* _WRITTEN REQUEST_
Please list every word the blog post below uses to describe its writer in the sentence beginning "May be I am a psycho."

* _DOCUMENT_
________________________

Thursday 27 November 2008

STPM

From 6 to 5, from 4 to 3... Those are the time I spend with my personal homeland and books and notes seem to be my partners now... At least they are by my side most of the time or I spend most of my time on them, exchanging my time from sleep to study...
I'm not complaining as I know others spend much more time with them than me and I aren't qualified at all to make any kind of complains as I only spend time with them these days, within this month... I am tired but it's not a complain cause the funny part is I feel better spending time with them. For the one and a half year, this is the first time I feel that I am not as useless as I think I am, not a total zero in studies. It's true I fail to do well in the exams these days and I am still a guy who's walking on the tight rope with failing on my right and passing on my left and it's true I am frustrated at first but then...I wonder whether there's really a need for that?
This very day I'm sitting in front of my pc, typing this little story of mine, I know that one of the four wheels of mine that will drive me to the university's front gate is flatten. I do feel troubled, frustrated but I am not caught up with them as I did the second day of my journey. In fact, I'm feeling bit relief. May be I am a psycho or may be I am as useless as some people may think but even if I am, I am a happy, useless psycho and if it's not enough to seal some lips, I don't mind adding jack-ass behind my titles. It's true study may bring us to a better future and I'm not saying that study is not nescessary for success, it's just...I feel like saying that study is not for future but for oneself.

________________________

* _INFORMATION SHOWN_
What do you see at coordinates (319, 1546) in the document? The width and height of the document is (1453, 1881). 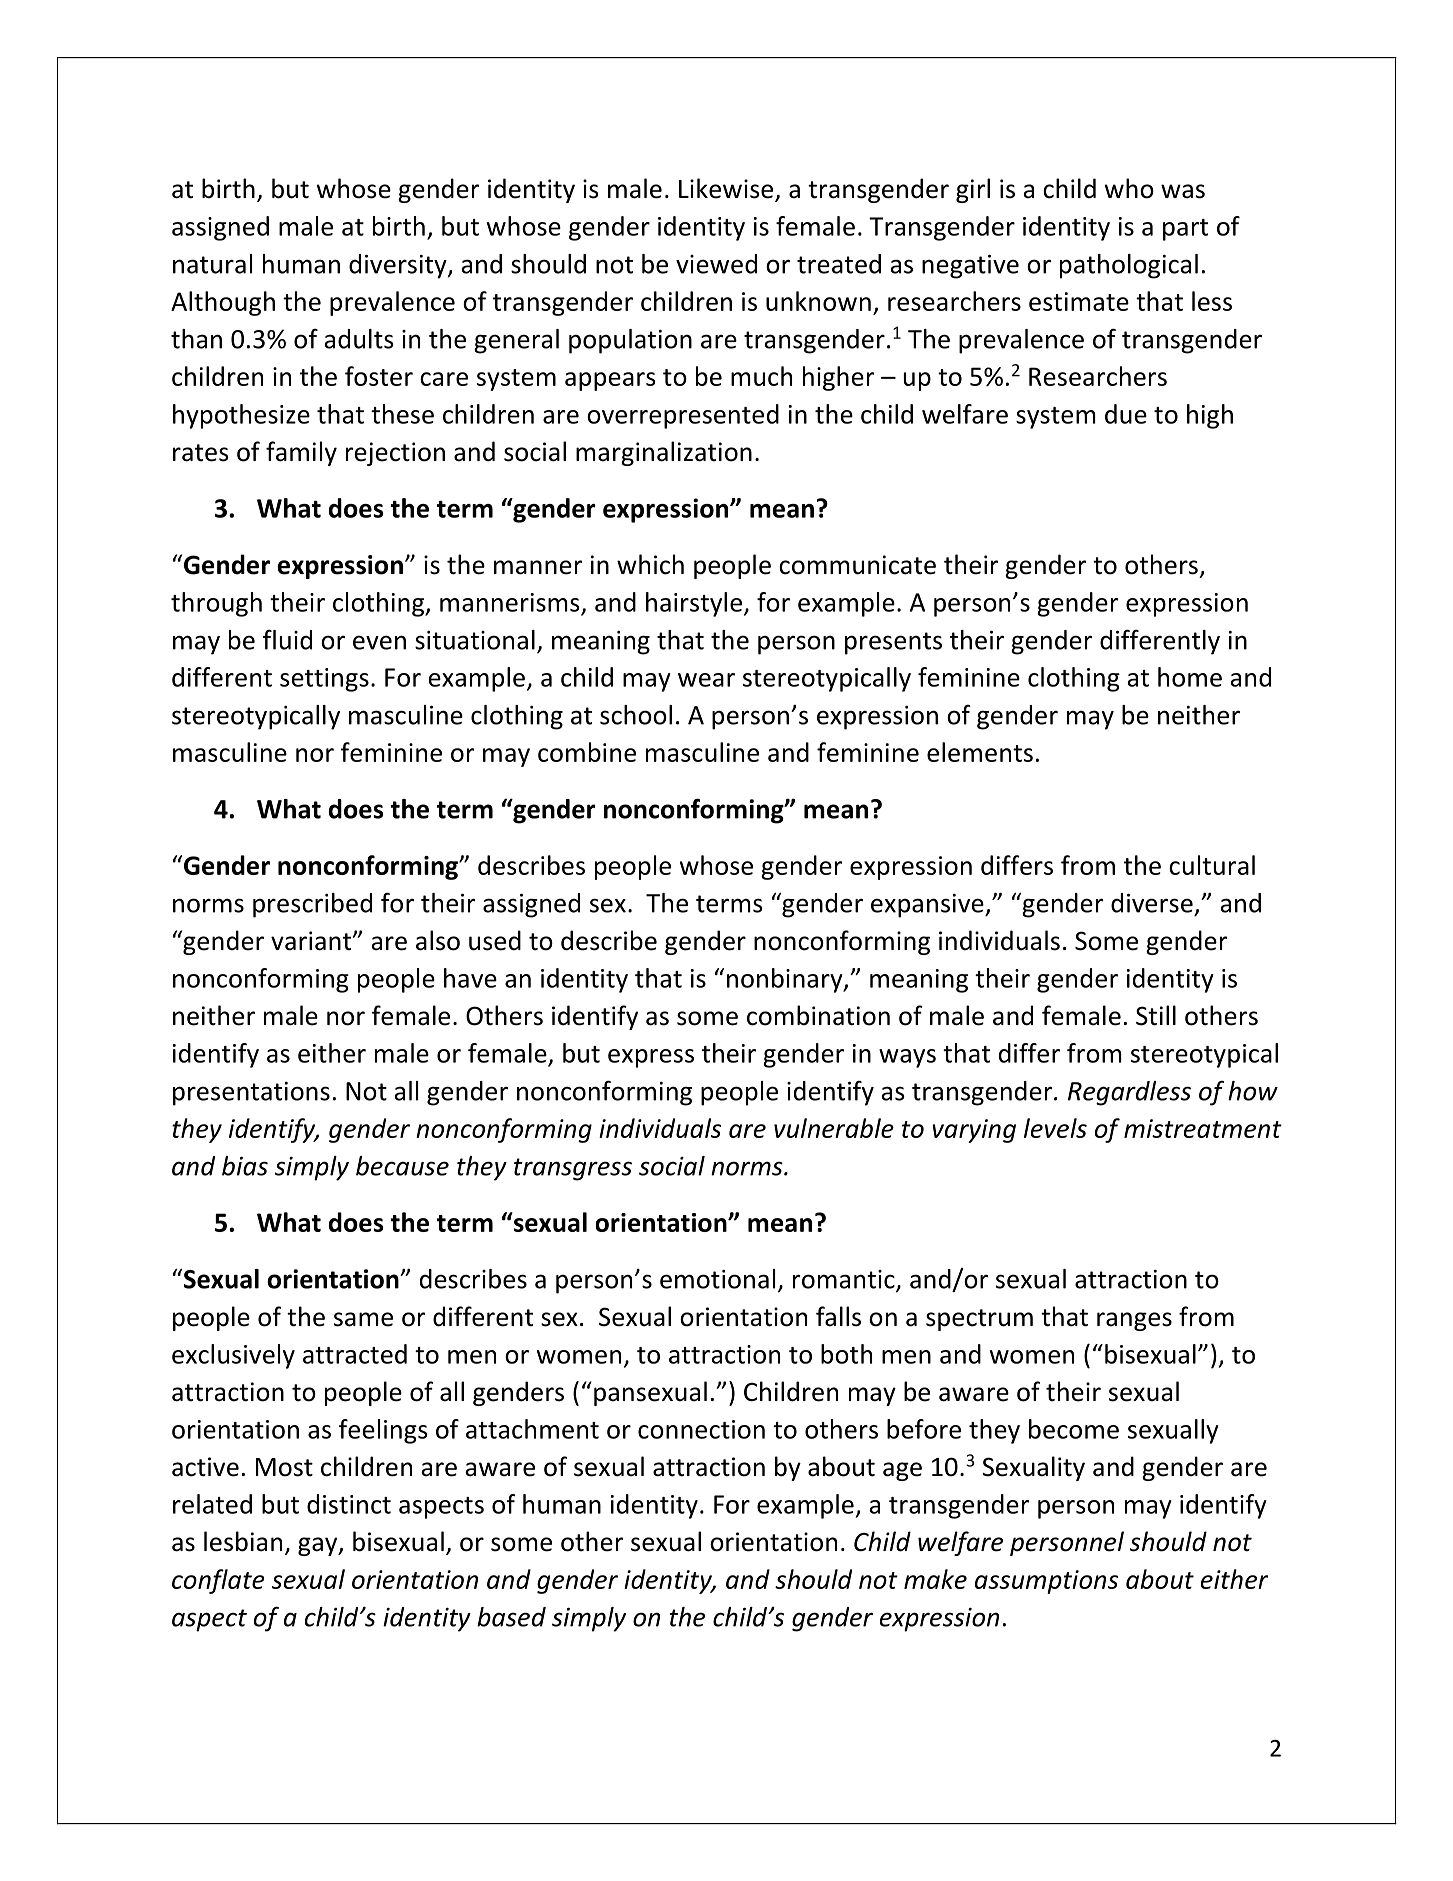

________________________

* _THE ANSWER_
- psycho
- useless
- happy
- jack-ass